| Action item |
When you set down the entries, keep every word exactly as it is but drop the pictures.

--

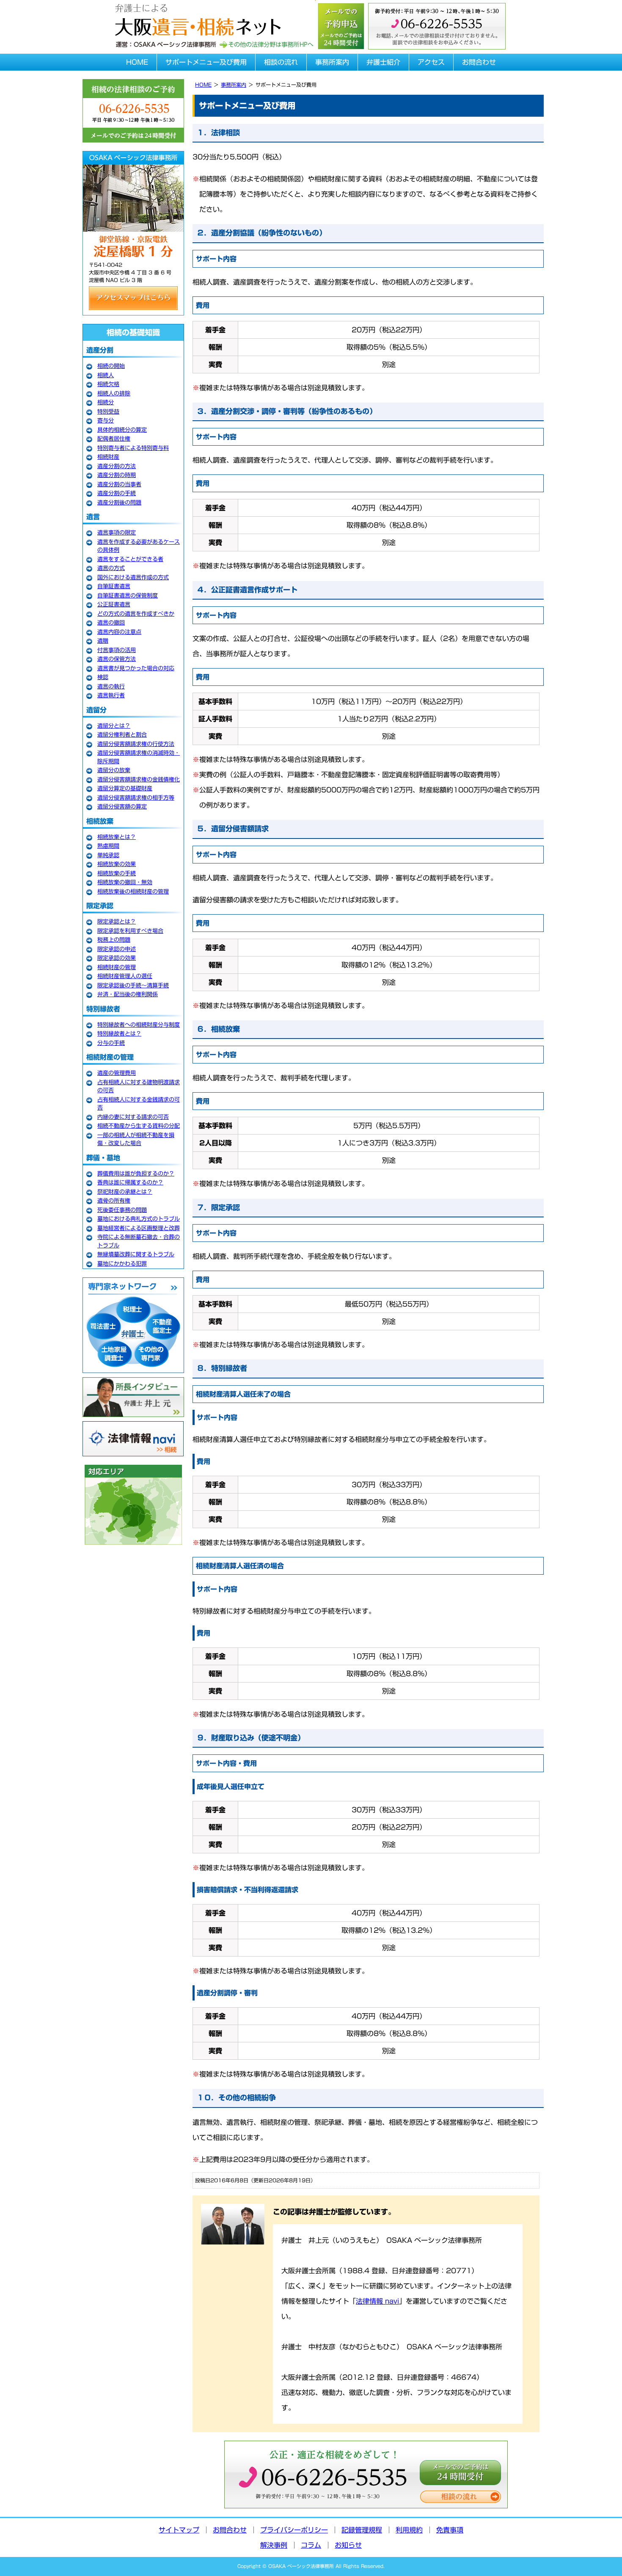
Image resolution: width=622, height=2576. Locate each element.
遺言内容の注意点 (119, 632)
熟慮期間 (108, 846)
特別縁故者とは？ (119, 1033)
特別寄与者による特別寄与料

--

| Problem solution |
Image resolution: width=622, height=2576. Locate each element.
遺言内容の注意点 (119, 632)
熟慮期間 (108, 846)
特別縁故者とは？ (119, 1033)
特別寄与者による特別寄与料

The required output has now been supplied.